#### Set exercise
Copy the lines from the first one through the one containing "click(238, 9)", replacing "Pen Settings" with "Brush Settings" and leaving everything else unchanged.

========

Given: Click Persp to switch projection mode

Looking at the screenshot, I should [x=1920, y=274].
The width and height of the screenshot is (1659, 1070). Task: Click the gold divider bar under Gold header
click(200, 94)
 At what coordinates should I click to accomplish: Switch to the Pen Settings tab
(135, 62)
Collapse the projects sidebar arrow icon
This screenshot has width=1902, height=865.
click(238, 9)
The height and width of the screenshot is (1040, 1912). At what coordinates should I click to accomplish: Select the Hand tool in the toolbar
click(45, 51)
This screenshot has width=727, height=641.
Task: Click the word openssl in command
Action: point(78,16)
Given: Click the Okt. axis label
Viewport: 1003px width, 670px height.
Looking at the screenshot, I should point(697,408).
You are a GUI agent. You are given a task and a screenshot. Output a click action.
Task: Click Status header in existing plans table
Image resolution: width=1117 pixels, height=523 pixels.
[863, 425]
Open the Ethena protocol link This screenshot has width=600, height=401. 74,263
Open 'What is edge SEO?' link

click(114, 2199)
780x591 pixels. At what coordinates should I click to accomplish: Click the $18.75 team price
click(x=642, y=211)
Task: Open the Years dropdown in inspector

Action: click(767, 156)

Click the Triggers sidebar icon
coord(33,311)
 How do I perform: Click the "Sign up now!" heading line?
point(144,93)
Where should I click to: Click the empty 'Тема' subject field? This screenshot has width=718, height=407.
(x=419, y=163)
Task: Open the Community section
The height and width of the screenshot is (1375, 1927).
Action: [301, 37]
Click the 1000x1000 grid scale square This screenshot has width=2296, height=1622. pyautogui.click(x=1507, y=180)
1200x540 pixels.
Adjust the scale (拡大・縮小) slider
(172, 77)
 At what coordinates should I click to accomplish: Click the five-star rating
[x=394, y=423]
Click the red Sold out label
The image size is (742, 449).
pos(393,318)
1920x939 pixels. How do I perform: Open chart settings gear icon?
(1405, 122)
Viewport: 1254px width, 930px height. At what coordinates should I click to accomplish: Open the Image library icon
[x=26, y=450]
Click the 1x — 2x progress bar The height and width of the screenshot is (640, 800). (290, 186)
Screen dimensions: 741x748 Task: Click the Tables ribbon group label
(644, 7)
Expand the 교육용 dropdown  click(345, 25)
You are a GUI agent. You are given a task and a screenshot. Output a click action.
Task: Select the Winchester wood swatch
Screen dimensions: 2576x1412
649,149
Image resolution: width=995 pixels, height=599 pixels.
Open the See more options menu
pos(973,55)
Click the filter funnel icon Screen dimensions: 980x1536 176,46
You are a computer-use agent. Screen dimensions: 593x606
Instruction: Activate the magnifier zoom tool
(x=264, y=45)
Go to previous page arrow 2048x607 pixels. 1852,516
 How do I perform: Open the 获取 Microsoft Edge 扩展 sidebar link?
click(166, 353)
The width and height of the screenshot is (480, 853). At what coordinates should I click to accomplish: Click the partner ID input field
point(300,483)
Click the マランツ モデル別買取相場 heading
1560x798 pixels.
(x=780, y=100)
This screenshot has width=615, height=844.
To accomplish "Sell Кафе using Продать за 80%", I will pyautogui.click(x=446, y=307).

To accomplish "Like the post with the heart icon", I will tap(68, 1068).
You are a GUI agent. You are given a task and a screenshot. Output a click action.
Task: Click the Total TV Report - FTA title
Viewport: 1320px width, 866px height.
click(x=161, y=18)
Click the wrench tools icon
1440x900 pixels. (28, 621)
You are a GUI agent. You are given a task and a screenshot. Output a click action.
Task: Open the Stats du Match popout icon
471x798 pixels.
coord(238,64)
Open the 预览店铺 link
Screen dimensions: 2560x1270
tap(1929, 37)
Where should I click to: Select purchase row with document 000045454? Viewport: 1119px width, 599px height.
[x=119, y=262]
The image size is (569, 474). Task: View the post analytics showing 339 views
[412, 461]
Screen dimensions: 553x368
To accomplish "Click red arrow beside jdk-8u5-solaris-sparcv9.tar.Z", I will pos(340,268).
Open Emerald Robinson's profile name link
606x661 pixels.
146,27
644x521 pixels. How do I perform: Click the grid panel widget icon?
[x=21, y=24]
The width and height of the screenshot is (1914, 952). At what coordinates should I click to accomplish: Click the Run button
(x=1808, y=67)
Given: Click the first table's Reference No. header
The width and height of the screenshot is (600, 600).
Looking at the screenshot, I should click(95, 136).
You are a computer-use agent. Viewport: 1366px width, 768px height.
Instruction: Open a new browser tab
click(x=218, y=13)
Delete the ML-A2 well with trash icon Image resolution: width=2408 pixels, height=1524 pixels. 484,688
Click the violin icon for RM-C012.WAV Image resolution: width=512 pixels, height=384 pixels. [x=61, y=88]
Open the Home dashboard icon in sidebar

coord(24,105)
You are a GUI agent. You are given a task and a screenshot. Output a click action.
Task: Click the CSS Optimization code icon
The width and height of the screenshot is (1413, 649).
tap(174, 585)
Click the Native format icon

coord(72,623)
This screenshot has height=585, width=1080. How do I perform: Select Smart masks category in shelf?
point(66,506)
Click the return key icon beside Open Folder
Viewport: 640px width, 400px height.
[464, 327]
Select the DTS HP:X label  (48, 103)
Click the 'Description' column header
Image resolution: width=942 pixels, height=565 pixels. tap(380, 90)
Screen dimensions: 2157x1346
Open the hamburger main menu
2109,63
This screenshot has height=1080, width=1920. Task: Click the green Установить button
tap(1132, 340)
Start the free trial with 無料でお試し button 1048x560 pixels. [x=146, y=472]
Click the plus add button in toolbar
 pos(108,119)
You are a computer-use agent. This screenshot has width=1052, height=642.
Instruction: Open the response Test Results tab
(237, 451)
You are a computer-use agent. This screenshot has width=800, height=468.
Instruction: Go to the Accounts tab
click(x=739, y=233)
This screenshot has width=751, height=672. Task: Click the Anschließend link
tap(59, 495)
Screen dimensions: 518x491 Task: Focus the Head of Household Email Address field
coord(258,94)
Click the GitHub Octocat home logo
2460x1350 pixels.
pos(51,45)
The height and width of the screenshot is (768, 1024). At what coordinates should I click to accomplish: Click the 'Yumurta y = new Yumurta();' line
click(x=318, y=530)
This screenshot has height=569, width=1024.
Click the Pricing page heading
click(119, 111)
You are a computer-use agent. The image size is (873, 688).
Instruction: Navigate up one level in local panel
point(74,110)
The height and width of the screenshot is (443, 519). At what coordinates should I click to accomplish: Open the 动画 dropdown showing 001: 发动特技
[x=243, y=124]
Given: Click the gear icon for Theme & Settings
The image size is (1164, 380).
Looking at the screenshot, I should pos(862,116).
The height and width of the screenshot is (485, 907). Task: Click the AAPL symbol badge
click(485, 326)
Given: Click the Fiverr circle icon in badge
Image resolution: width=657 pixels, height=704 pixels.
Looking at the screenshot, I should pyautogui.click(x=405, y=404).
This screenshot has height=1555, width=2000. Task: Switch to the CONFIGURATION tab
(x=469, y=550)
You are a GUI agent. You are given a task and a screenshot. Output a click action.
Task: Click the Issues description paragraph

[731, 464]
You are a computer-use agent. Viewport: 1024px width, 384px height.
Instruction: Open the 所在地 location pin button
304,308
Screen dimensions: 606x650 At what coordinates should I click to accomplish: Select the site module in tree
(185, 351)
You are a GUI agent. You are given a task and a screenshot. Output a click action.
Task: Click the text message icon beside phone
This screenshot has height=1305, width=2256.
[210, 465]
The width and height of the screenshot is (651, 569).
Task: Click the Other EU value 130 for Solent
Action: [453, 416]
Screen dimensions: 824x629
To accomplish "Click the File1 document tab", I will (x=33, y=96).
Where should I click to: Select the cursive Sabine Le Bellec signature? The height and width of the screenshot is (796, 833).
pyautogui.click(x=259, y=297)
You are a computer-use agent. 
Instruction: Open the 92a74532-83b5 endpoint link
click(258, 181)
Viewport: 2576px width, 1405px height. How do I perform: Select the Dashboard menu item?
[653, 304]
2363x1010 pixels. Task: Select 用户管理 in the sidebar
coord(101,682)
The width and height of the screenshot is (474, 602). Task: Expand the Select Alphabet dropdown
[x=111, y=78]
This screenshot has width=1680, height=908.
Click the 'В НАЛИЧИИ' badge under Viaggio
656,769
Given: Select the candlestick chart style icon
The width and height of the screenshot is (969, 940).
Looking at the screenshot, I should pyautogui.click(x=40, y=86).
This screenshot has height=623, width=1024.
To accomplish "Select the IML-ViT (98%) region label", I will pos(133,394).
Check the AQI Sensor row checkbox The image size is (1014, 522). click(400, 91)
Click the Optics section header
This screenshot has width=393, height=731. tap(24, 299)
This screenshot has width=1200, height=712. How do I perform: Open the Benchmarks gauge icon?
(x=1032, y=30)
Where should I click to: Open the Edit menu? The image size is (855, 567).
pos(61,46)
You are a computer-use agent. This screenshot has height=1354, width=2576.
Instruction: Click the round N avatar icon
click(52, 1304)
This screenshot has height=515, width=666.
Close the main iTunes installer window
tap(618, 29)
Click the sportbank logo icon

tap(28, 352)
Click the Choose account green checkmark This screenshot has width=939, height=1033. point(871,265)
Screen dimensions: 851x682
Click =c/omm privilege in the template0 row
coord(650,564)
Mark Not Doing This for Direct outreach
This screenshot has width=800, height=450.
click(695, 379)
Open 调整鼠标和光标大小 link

========

#### Output of the task
Given: Click Persp to switch projection mode

Looking at the screenshot, I should [x=1920, y=274].
The width and height of the screenshot is (1659, 1070). Task: Click the gold divider bar under Gold header
click(200, 94)
 At what coordinates should I click to accomplish: Switch to the Brush Settings tab
(135, 62)
Collapse the projects sidebar arrow icon
This screenshot has width=1902, height=865.
click(238, 9)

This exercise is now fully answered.